Não foi difícil para Mário perceber que a antiga colega estava sofrendo. Ele conhecia o passado de Laura e estava preocupado. A amiga não precisava dizer o quanto aquilo a perturbava. Ele nem sabia direito como ela estava conseguindo manter a sanidade.
Chegou à delegacia e tomou um café quente e forte. Queria se inteirar melhor sobre o caso, mais especificamente sobre a delegada. E para isso nada melhor do que conversar com os colegas e a equipe. Mário era ótimo na arte de envolver as pessoas em conversas furadas e, assim como quem não quer nada, arrancar confissões e informações surpreendentes. Era esse o seu talento. Laura era mais cerebral. Será que estava conseguindo?
Apesar das boas intenções de Mário, nem todo mundo colaborou. Alexandre, o esquilo, era esperto que só. Já chegou com os dois pés atrás. Mauro acreditava que ele estava perdidamente apaixonado por Laura. Mas esse romance não tinha como acontecer com pedaços de corpo à solta na pequena Laranjal.
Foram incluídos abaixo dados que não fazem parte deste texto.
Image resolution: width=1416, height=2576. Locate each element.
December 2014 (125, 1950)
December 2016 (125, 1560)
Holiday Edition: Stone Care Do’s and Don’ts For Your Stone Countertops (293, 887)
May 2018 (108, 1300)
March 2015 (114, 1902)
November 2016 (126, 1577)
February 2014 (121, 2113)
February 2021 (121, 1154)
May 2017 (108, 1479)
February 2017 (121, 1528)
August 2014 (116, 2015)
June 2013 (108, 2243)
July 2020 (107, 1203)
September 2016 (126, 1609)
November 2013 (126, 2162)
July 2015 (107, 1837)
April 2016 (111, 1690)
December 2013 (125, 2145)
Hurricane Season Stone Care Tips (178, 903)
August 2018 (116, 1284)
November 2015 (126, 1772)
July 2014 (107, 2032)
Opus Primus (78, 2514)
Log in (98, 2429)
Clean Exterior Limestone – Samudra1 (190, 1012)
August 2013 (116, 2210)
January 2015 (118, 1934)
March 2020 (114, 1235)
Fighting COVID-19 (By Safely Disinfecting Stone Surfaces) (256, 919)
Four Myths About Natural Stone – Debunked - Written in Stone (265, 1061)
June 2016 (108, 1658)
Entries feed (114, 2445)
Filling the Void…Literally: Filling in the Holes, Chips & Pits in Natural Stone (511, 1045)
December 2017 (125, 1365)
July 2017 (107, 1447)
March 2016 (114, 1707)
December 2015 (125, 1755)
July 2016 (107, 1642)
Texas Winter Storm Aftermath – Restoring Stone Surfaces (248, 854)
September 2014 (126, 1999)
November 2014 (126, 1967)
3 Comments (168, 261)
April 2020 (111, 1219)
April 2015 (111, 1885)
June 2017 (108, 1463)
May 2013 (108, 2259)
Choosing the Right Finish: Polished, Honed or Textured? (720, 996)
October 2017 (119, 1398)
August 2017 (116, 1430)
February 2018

Por isso mesmo o jovem policial não ofereceu dados tão precisos sobre o estado da delegada. Mas, os fatos eram inegáveis. Laura estava, no mínimo, esgotada. E ali todo mundo parecia negar o passado da delegada. Como isso era possível? Ela esteve nas principais reportagens do país. Seu rosto estampou jornais.
Mário desconfiava que algumas pessoas sabiam do passado de Laura, mas habilmente ajudavam a esconder essa história. Paulo, o jornalista, certamente sabia, ou que tipo de jornalista seria ele? Padre Mílton também parecia conhecer o passado da delegada. Todas aquelas palavras soltas aqui e acolá. Mas dentro da delegacia , o clima era diferente.
Todo mundo parecia saber, mas ninguém queria falar. O único que 'furava o bloqueio' era Jurandir Brandão. O policial antigo e que agora chorava a morte da filha se revezava entre adorar a delegada e odiá-la ao mesmo tempo. Insinuava sobre o passado de Laura a todos que tinham ouvidos. E isso interessava a Mário.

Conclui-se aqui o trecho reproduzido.